| TASK REQUIREMENTS |
Identify the line with "Viewport: 961px width, 583px height."; copy word for word that line and every one after it, to the end of the listing. Exclude pictures.

| RECORDED INFORMATION |
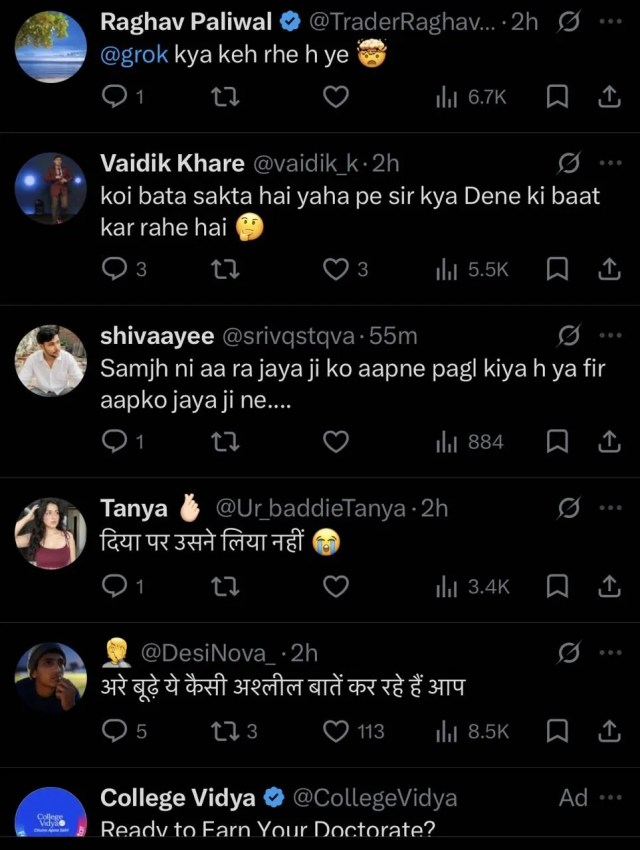Click Vaidik Khare's username
640x850 pixels.
pyautogui.click(x=168, y=161)
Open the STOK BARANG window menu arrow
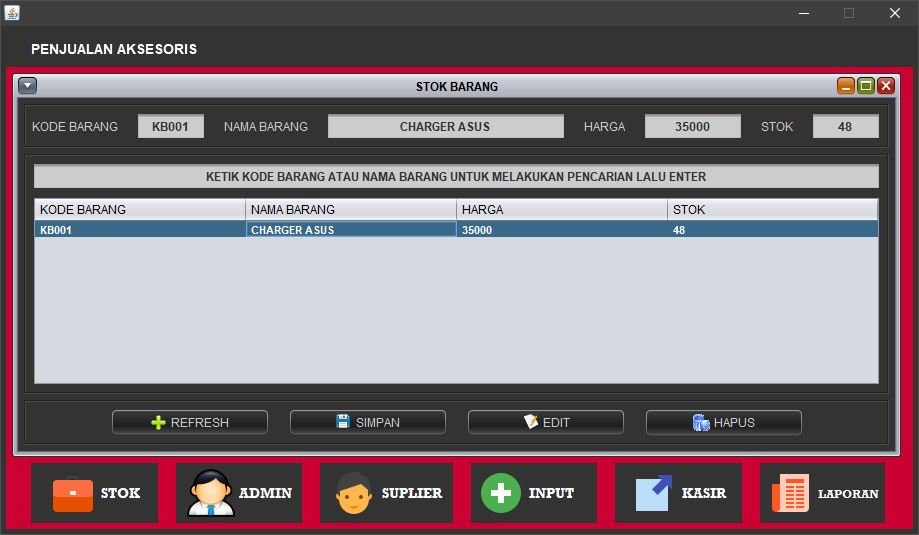Screen dimensions: 919x535 coord(28,86)
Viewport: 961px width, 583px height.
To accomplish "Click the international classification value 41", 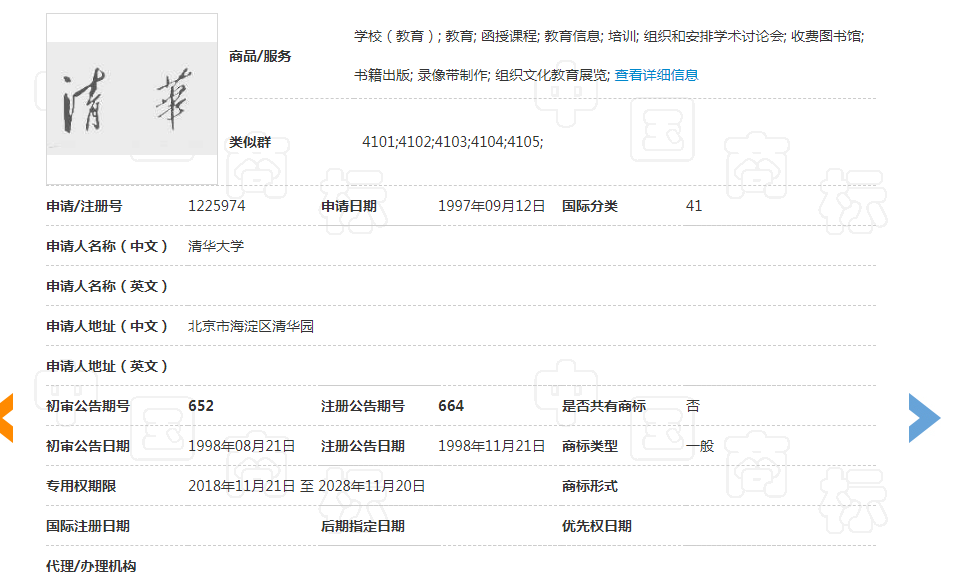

| RESPONSE TO THE TASK |
Viewport: 961px width, 583px height.
To accomplish "Click the international classification value 41", 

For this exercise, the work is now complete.